In an October 16 address at the Rome headquarters of the UN’s Food and Agriculture Organization (FAO), Pope Francis said that a commitment to change our ways of life is the key to ending the problem of world hunger.

“We are called to propose a change in lifestyles, in the use of resources, in production criteria, including consumption that, with regard to food, involves growing losses and wastes,” the Pope said.

The Pontiff traveled to the FAO headquarters for the observance of World Food Day. Greeted by the director general, Dr. José Graziano da Silva, the Pope took part in a brief ceremony in which he presented the FAO with a sculpture, depicting the body of a young Syrian refugee that was washed ashore.

In his address to the group, the Pope said that the continued existence of hunger is an affront to the world.

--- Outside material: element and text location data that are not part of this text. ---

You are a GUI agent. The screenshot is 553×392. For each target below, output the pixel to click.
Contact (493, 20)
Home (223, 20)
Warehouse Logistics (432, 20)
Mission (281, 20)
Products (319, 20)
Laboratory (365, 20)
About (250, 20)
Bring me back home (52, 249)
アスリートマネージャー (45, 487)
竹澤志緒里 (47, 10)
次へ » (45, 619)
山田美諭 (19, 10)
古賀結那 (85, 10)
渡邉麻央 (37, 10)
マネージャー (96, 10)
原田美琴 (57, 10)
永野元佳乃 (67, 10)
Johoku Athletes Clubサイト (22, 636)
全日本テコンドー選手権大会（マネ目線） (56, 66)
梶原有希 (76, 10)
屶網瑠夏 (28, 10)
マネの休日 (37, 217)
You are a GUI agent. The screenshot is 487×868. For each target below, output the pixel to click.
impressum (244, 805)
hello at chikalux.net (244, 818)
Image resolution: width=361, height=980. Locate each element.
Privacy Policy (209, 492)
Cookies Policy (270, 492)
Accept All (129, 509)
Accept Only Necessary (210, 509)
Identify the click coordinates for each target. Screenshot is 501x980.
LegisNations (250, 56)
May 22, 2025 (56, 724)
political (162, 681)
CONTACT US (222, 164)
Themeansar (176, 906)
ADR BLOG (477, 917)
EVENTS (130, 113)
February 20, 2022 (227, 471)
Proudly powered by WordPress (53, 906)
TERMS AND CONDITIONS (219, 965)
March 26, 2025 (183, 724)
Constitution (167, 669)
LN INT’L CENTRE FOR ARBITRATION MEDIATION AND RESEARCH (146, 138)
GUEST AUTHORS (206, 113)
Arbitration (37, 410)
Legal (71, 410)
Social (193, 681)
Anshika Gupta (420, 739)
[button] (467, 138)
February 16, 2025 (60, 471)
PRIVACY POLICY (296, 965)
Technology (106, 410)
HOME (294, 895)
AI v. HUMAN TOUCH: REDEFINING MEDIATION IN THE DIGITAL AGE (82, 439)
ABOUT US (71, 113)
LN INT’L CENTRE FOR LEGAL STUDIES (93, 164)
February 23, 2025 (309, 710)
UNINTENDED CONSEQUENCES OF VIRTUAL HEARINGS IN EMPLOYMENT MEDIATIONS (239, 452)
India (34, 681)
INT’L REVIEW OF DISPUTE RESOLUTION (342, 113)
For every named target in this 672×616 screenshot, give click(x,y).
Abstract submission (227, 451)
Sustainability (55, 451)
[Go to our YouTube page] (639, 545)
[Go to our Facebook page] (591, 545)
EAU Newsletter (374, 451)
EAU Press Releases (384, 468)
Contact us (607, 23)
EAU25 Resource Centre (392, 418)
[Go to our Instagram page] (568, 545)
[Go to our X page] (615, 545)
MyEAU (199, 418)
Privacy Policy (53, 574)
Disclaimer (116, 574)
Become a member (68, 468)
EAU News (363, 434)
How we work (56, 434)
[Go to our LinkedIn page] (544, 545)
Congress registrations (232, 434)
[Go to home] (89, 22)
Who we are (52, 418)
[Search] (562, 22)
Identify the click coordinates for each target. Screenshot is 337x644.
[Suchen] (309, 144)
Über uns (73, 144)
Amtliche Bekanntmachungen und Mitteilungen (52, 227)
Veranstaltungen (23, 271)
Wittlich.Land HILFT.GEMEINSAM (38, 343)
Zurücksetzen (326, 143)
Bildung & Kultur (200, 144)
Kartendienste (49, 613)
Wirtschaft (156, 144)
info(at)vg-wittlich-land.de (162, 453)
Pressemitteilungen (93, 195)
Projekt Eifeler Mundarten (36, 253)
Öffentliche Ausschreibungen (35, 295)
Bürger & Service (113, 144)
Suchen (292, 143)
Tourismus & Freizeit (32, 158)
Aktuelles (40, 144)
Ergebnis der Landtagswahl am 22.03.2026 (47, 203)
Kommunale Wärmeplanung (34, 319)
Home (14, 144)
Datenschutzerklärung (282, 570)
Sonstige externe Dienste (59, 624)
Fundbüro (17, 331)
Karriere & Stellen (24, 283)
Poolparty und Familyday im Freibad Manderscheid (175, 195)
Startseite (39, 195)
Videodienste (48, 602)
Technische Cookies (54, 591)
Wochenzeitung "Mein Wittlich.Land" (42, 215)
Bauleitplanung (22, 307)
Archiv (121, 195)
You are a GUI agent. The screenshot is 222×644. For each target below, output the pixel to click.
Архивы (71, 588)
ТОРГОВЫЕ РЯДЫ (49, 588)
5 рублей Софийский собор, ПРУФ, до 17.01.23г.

Given the resources that are available, he said, “the credibility of the entire international system is at stake.” He regretted that “partial commitments” by the world’s powerful nations make food available only in cases of emergencies, and that daily deaths by starvation are “being met with indifference.”

There are two main causes of hunger, the Pope continued: war and climate change. Regarding war, the Pope insisted that armed conflicts can be stopped. “International law gives us the means to prevent them or to resolve them quickly,” he said. Later he added: “The efforts of diplomacy have shown us, also in recent times, that it is possible to stop the recourse to the use of weapons of mass destruction.”

Regarding climate change, the Pope lamented the “re-emergence of the nonchalance toward the delicate balances of ecosystems, the presumption of being able to manipulate and control the planet’s limited resources, and greed for profit.” He called for “a concret and active consensus” to overcome these attitudes.